## Document passage
===

Local businesses in the age of COVID-19

Since the beginning of the pandemic over a year ago, businesses have been hit hard, and many, especially small, local businesses, have taken to reworking their operations in order to make ends meet. They have faced budget cuts, significant decreases in employment and concerns over the health of workers.

Siloam Springs’ businesses are no exception. Tintos & Tapas, a Colombian cafe in downtown Siloam, has had to close on multiple occasions for being understaffed or for deep cleaning. Jasmine Allgood, the cafe’s owner, shares her experience of “when this COVID crisis kicks you and your staff on its back.” She said, “I know it could be worse and people are hurting while coping. We try and make something delicious to feed your soul. It’s the least that we can do because it feeds our soul.”

While times are currently tough, it hasn’t stopped passionate entrepreneurs from adding new life to the town. Many new businesses have sprung forth during the pandemic: Pho N Rolls, Doomsday Coffee and the Downtown Bakery have all opened up in the past year. There are also plans for a new whitewater rafting park and a 7 Brew coffee shop.

===

## Data to examine

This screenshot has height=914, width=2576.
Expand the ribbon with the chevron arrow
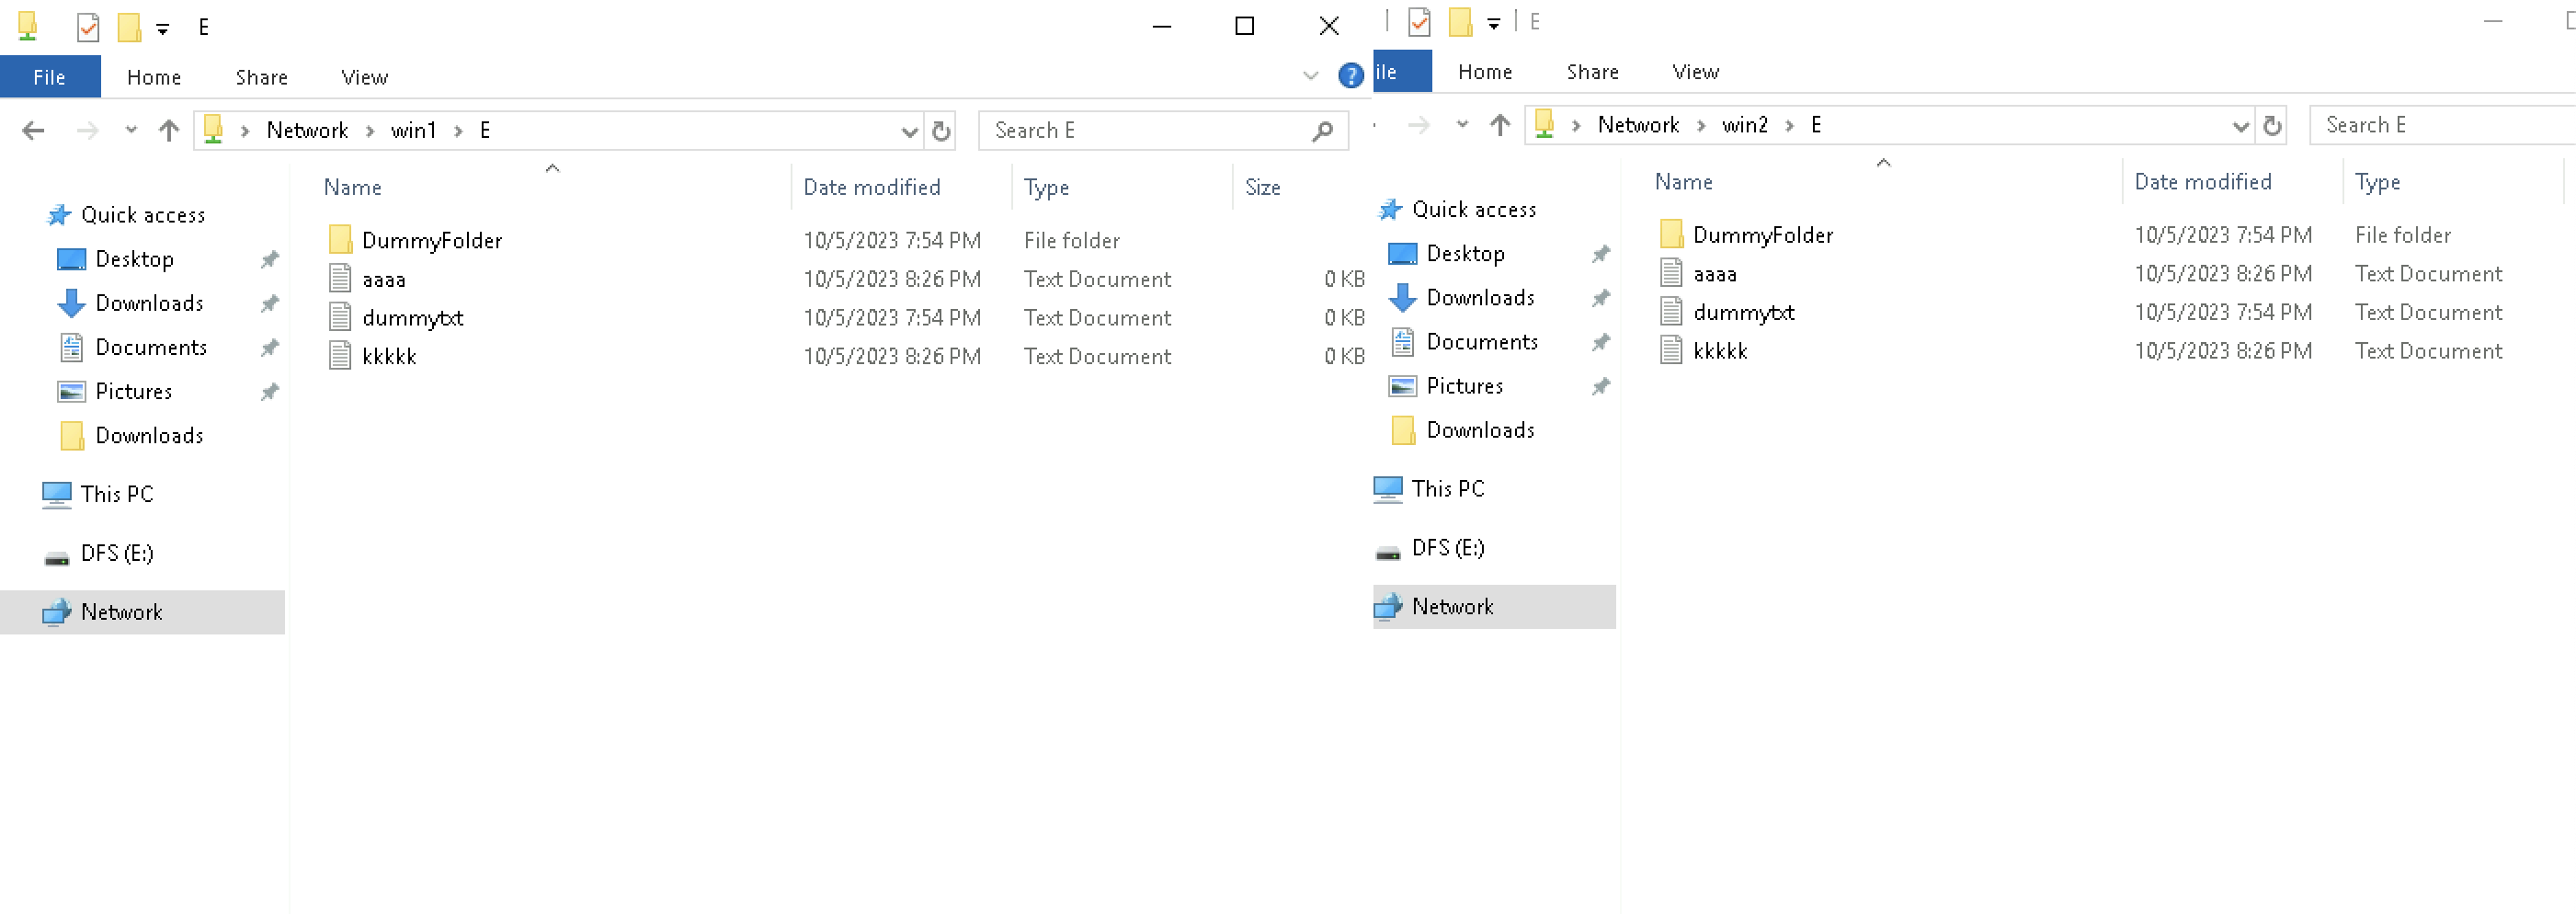point(1310,76)
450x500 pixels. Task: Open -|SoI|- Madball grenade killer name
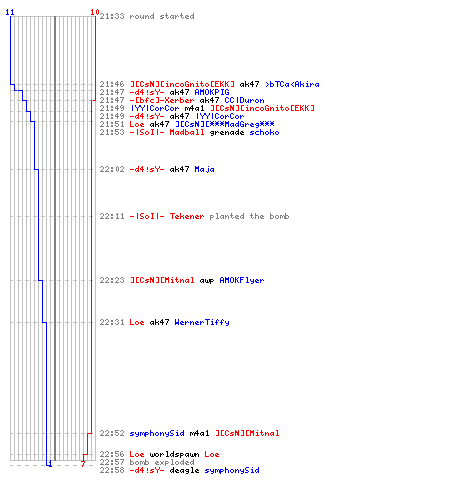(167, 132)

===

## Task to carry out
Copy out the article above on local businesses during COVID-19 in full, word for word.

## Exercise answer
Local businesses in the age of COVID-19

Since the beginning of the pandemic over a year ago, businesses have been hit hard, and many, especially small, local businesses, have taken to reworking their operations in order to make ends meet. They have faced budget cuts, significant decreases in employment and concerns over the health of workers.

Siloam Springs’ businesses are no exception. Tintos & Tapas, a Colombian cafe in downtown Siloam, has had to close on multiple occasions for being understaffed or for deep cleaning. Jasmine Allgood, the cafe’s owner, shares her experience of “when this COVID crisis kicks you and your staff on its back.” She said, “I know it could be worse and people are hurting while coping. We try and make something delicious to feed your soul. It’s the least that we can do because it feeds our soul.”

While times are currently tough, it hasn’t stopped passionate entrepreneurs from adding new life to the town. Many new businesses have sprung forth during the pandemic: Pho N Rolls, Doomsday Coffee and the Downtown Bakery have all opened up in the past year. There are also plans for a new whitewater rafting park and a 7 Brew coffee shop.